Throughout the proceedings, Jones has contended that enforcement of this gender-based rule is unrelated to the objectives of W.T. Henning. However, Ritchie and the School Board presented several reasons that the earring ban for male students was related to education. The trial court agreed, finding three legitimate objectives for the rule: (1) the avoidance of disruption and distraction in the classroom; (2) the fostering of respect for authority and discipline; and (3) the conformation to community standards. We agree with the trial court's findings.
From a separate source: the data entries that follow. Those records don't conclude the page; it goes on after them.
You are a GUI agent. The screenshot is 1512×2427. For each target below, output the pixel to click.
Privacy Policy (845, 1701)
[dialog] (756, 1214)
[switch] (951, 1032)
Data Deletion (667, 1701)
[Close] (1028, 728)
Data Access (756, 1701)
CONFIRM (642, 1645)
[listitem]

The primary objective of school officials and teachers is the education of the young people in their charge. If a teacher, or principal, is unable to establish discipline and maintain an orderly learning environment, the objective of education cannot be met. In today's society, where educators must compete for their students' attention against numerous outside influences, there is a greater necessity to ensure that students are given the opportunity to learn in a positive and orderly environment free from distractions. The evidence presented in this matter clearly shows that a male student wearing an earring can disrupt an elementary classroom. It is not a common occurrence for boys in elementary school grades to wear earrings, and the presence of one will surely cause a distraction in the classroom. As such, we find it reasonable for a school, or principal, to ensure the avoidance of distractions in the classroom through the implementation of a consistent dress code. Furthermore, we find that it is a valid educational objective to inspire discipline and form a positive learning environment, and that it is reasonable to allow a school to reflect the values of the community in which it is located through the use of a valid dress code. Accordingly, we find that the trial court did not abuse its discretion in denying Jones' petition for injunctive relief.

DISPOSITION

For the foregoing reasons, the judgment of the trial court denying Wendy Jones' petition for injunctive relief is hereby affirmed. All costs of this appeal are assessed to plaintiff-appellant, Wendy Jones.

AFFIRMED.

NOTES

[1] W.T. Henning's student handbook lists dress and grooming rules. Rule Number Nine states that "[e]arrings on boys are prohibited."